SOURCE TEXT>
• • • • •
Roots of ObusForme

In 1970, Frank Roberts, an industrial designer, injured his back playing tennis. He was rushed to hospital and remained in traction for a month. This was not the first time he had suffered back pain but it was certainly the worst and he was advised to have an operation in order to avoid recurrence. Before acting on this advice he decided to research the results of back operations through a number of sources, including the files of the Workers’ Compensation Board, and discovered that many patients had been operated on more than once, without necessarily having their back pain relieved.

During his time in traction, a body cast was made. To his delight he found that the combination of immobilizing and resting the spine did relieve the pain. However, when the cast was removed, discomfort returned. He could not sit up restfully for any length of time. Work was a nightmare. He needed a device that would allow him to sit up comfortably and to that end tried a multitude of conventional products, none of which eased his pain. Out of frustration, he sawed in half the original body cast which had given such relief. He covered it with foam and a pillowcase and used it to support his back when sitting in his car or office chair. Slowly the pain subsided.
• • • • •
RECORD EXTRACTS>
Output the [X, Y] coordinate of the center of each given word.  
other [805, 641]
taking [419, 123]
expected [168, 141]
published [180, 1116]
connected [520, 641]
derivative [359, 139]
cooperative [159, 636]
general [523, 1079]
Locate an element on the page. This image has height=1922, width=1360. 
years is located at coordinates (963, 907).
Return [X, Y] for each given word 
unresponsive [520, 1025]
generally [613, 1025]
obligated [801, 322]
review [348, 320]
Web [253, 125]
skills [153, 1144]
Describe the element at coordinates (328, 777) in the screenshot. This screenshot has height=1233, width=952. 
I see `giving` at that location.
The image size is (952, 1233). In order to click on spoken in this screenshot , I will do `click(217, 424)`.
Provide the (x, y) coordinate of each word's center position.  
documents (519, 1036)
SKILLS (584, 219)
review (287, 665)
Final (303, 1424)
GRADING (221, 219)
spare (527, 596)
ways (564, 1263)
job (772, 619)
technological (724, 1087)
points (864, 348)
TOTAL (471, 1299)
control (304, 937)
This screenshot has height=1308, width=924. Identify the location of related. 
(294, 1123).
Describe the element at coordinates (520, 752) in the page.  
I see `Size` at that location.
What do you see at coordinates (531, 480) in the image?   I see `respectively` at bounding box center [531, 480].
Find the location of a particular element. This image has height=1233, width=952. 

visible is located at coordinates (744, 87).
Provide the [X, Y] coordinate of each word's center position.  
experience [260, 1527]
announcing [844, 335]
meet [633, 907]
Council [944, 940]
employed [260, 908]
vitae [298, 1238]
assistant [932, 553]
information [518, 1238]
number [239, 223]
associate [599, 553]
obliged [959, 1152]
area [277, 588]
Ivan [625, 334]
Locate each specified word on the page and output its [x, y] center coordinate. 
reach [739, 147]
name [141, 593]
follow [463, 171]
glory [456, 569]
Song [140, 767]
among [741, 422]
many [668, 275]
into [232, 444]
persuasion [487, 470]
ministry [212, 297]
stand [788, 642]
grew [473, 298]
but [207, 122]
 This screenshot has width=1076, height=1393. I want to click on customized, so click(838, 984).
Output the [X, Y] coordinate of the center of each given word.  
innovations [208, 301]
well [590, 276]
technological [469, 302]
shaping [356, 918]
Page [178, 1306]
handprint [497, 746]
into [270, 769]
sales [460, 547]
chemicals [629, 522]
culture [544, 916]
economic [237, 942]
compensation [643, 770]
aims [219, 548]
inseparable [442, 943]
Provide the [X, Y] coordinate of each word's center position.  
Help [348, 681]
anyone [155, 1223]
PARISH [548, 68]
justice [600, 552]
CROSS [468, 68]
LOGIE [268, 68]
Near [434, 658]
• • • • •
WORK INSTRUCTIONS>
Continue the account of how ObusForme began, picking up after its last sentence.

TASK RESULT>
Eventually the plaster began to crumble and the cast weighed over 50 lbs. Carrying this weight back and forth was not helping his back, and at this point he decided to design a light-weight, supportive backrest to hold the back muscles and spine at rest. Working closely with a rheumatologist, the research department of a chiropractic college and orthopedic surgeons, he designed a portable, brace-like backrest out of fiberglass. It could support the spine in any chair, car seat, or bed.

In 1980, production began on his final design. The present design only weighs 907 grams (32 ounces). It is an ergonomically accurate representation of the curves of the spine, reproduced in firm yet resilient polycarbonates and reinforced plastics, and covered in foam and a comfortable and hypo-allergenic fabric. He named it and his company ObusForme.